Vagas Ferguson

No. 43, 24, 42, 26
- Position: Running back

Personal information
- Born: March 6, 1957 (age 69) Richmond, Indiana, U.S.
- Listed height: 6 ft 1 in (1.85 m)
- Listed weight: 204 lb (93 kg)

Career information
- High school: Richmond
- College: Notre Dame
- NFL draft: 1980: 1st round, 25th overall pick

Career history
- New England Patriots (1980–1982); Cleveland Browns (1983); Houston Oilers (1983); Chicago Blitz (1984); Tampa Bay Buccaneers (1985)*;
- * Offseason or practice squad member only

Awards and highlights
- National champion (1977); Consensus All-American (1979);

Career NFL statistics
- Rushing yards: 1,163
- Rushing average: 4
- Rushing touchdowns: 5
- Stats at Pro Football Reference

= Vagas Ferguson =

American football player (born 1957)

Vasquero Diaz "Vagas" Ferguson (born March 6, 1957) is an American former professional football player who was a running back for five seasons in the National Football League (NFL) during the 1980s. Known as Road Runner for his quick bursts out of the backfield, Ferguson played college football for the Notre Dame Fighting Irish, and was recognized as an All-American. He was selected in the first round of the 1980 NFL draft, and played professionally for the New England Patriots, Cleveland Browns, and Houston Oilers of the NFL. He was born in Richmond, Indiana.

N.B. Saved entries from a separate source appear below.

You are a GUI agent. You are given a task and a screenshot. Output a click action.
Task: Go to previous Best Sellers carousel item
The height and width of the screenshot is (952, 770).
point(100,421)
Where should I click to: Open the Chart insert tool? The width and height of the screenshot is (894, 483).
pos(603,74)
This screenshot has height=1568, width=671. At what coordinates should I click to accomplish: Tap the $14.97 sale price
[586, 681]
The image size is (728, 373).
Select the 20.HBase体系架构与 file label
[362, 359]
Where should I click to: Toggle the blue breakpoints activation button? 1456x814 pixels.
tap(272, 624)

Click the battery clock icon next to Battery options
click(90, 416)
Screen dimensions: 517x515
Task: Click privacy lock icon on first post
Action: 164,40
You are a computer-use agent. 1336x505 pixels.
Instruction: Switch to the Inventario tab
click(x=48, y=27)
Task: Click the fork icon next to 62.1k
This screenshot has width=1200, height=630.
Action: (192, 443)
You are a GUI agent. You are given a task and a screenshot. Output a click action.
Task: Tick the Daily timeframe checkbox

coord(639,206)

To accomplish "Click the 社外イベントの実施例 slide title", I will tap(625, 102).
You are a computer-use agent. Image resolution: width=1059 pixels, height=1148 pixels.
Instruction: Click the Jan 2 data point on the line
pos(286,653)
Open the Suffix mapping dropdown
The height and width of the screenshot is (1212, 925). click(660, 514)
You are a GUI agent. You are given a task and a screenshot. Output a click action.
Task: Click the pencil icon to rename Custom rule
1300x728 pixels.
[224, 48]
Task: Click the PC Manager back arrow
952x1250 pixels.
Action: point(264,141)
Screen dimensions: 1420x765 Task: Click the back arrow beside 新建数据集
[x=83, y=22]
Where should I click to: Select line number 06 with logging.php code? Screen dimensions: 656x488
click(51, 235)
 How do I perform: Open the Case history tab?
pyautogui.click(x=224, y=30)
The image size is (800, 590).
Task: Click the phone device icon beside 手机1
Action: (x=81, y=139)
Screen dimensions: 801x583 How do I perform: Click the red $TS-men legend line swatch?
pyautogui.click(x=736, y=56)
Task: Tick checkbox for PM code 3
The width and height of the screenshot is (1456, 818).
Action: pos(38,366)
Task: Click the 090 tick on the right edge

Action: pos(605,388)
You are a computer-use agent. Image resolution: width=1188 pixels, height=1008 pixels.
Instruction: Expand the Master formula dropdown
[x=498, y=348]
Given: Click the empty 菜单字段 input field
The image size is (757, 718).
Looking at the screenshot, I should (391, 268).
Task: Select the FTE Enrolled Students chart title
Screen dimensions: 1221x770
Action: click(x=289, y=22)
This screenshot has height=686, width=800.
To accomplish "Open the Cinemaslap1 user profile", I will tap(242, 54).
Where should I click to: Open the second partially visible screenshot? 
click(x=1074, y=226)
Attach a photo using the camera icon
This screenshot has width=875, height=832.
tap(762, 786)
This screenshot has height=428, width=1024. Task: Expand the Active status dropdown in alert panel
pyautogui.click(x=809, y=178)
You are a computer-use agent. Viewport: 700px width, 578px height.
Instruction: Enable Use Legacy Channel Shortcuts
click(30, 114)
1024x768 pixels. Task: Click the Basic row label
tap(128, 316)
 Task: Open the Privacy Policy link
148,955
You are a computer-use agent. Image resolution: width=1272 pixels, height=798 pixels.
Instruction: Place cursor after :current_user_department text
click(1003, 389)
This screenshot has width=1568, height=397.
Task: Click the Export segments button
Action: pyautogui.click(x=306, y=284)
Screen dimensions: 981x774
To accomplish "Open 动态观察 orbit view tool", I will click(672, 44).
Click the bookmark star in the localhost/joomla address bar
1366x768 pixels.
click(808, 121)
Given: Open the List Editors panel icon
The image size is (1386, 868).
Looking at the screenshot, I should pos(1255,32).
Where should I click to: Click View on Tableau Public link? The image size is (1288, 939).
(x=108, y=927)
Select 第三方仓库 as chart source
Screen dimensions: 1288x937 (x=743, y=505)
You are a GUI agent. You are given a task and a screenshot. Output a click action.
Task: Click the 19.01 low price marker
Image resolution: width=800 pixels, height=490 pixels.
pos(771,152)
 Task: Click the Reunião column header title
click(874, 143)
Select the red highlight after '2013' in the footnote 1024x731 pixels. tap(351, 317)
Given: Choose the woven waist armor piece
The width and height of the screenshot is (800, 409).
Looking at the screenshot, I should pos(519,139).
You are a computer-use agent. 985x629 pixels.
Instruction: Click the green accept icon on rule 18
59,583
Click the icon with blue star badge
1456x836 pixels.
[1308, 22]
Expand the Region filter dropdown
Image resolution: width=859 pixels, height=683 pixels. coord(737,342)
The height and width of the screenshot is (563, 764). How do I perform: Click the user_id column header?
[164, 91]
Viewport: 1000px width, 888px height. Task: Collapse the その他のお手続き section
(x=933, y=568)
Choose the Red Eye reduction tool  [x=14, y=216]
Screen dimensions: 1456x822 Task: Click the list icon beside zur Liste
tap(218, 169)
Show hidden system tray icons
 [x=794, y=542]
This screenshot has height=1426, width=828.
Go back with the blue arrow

Ferguson was named the outstanding offensive player of the 1978 Cotton Bowl Classic, which Notre Dame won 38–10 over Texas. In 1979, his senior season at Notre Dame, Ferguson was voted to the All-America Team of the American Football Coaches Association. That year, he was the fifth ranked player in the nation in yards per rush and finished fifth in voting for the Heisman Trophy. He ranks third all-time for total yards gained (3,472) among Notre Dame running backs, having averaged 5.2 yards per carry.

Ferguson currently resides in Richmond, Indiana. He is employed at Richmond Community Schools, and is president of the local chapter of the National Association for the Advancement of Colored People (NAACP).

He is a member of the Indiana Football Hall of Fame.